Pelecehan seksual nomor tiga terbanyak
Dalam lembar qanun hukum jinayat yang disahkan pada 2014, disebutkan hukuman bagi pelaku pelecehan seksual diancam dengan hukuman 45 kali cambuk atau denda paling banyak 450 gram emas murni atau penjara paling lama 45 bulan.
Sedangkan pelaku pelecehan seksual terhadap anak (peadofil) diancam dengan hukuman cambuk 90 kali atau denda paling banyak 900 gram emas murni atau penjara 90 bulan.
Bedasarkan data dari Satpol PP & WH Aceh, sepanjang 2017 sampai 2019, terdapat tiga kasus yang mendominasi pelanggaran syariat islam di Aceh.
Pelanggaran terbanyak adalah kasus berduaan tanpa orang lain (khalwat) sebanyak 525 kasus, kasus bercampur atau berbaur dengan bukan mukhrim (ikhtilat) sebanyak 505 kasus. Adapun pelecehan seksual menempati posisi ketiga dengan 314 kasus.
Kepala Dinas Badan Dayah Aceh Utara, Abdullah Hasbullah, membantah jika pesantren atau dayah di wilayahnya tersebut dikatakan kecolongan dalam hal pengawasan.
Menurutnya, peristiwa itu terjadi di dayah atau pesantren yang jumlah santrinya banyak.
“Kasus pelecehan seksual di pesantren baru pertama kali terjadi. Itupun bukan dilakukan oleh guru mengaji tetapi oleh petugas maintenance, meskipun sesekali “pelaku pelecehan” masuk mengajar ketika guru bersangkutan tidak hadir,” tutur Abdullah, bedasarkan pengakuan pihak pesantren.
Abdullah menambahkan, terdapat 197 pesantren di Aceh Utara yang terbagi dalam tiga model, dari jumlah tersebut terdapat 2.571 orang guru pengajian, dan 43.000 santri.
“Di dayah ini anak-anak tidak seperti di apartemen, karena mereka di satu kamar itu kadang ada yang 10 orang, ada yang 20 orang, khususnya dayah-dayah yang banyak muridnya.
“Kalau sekarang kan orang tua ingin anak-anaknya sekolah di pesantren atau dayah, sehingga setiap tahun dayah terpadu semakin bertambah peminatnya,” jelas Abdullah.

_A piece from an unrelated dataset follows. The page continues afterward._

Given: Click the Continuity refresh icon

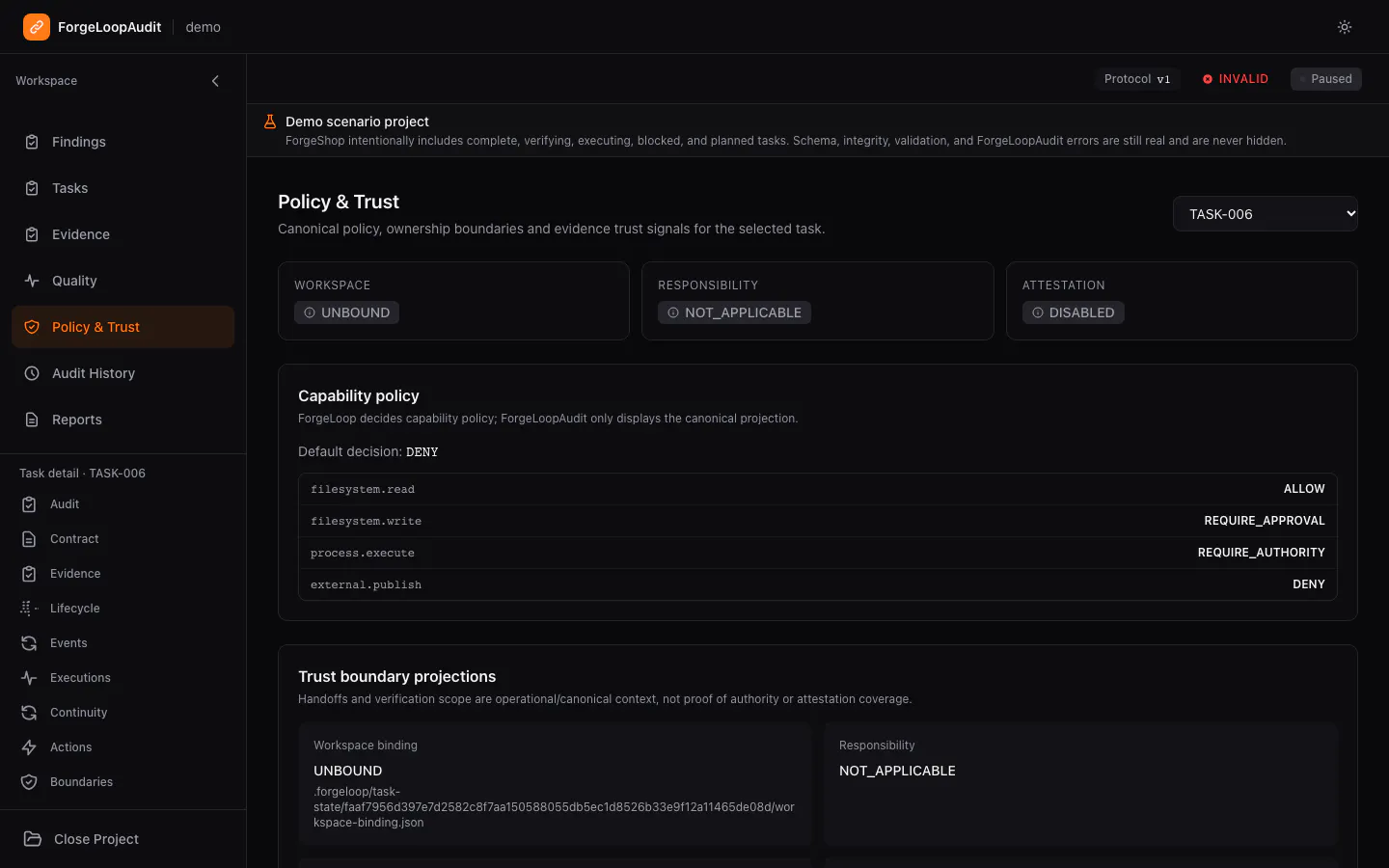Looking at the screenshot, I should coord(29,713).
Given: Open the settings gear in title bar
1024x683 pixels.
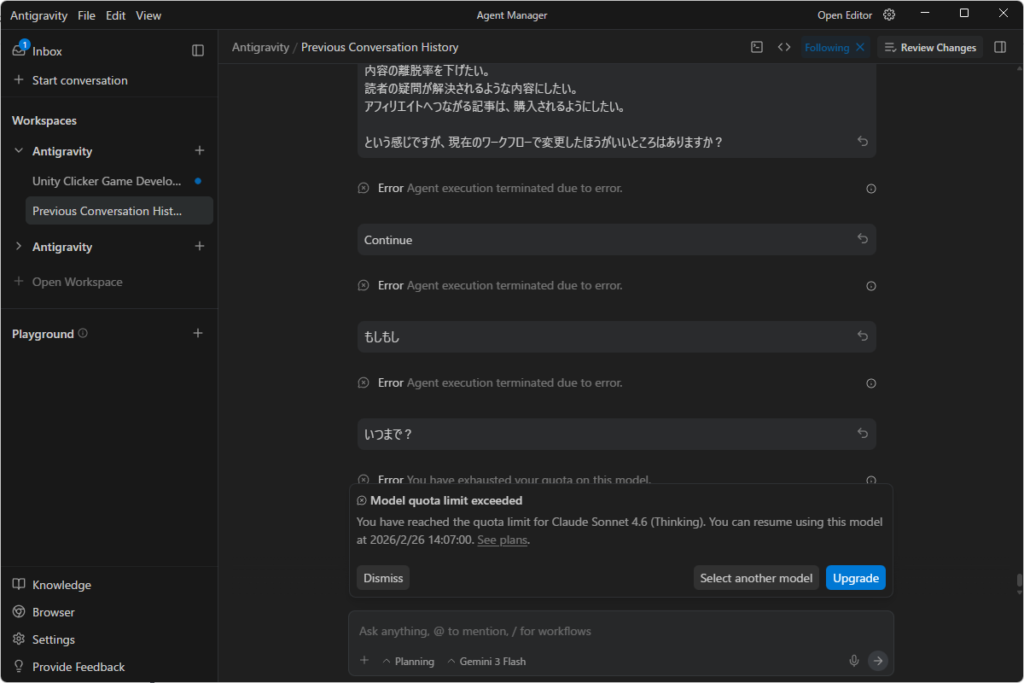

Menurut Abdullah, kasus pelecehan seksual terjadi karena kurangnya sosialisasi dan pengawasan kini harus diperketat, pimpinan dayah dan dewan guru harus meningkatkan pengontrolan anak-anak didiknya sehingga kasus serupa tidak terulang.
Bagaimanapun Dinas Badan Dayah tidak bisa menjatuhkan konsekuensi, lantaran tidak terikat seperti Dinas Pendidikan dengan sekolah umum.
“Konsekuensinya tidak tampak mutlak dengan dayah, karena dayah bersifat mandiri, kita tidak terikat seperti dinas pendidikan dengan sekolah umum. Kita cuma membina, melakukan koordinasi, singkronisasi, kerjasama, komunikasi,” kata Abdullah Hasbullah.
Kasus pelecehan seksual yang dilakukan oleh oknum ustad MZ, sejatinya terjadi di salah satu pesantren dengan predikat grade A.
Kepala Dinas Badan Dayah, Abdullah, menjelaskan setiap dua tahun sekali pihaknya melakukan evaluasi kepada setiap dayah-dayah untuk penambahan atau pengurangan. Bagi pesantren yang tidak mampu lagi maka akan dilakukan penurunan grade, dan bahkan sampai dihilangkan predikatnya.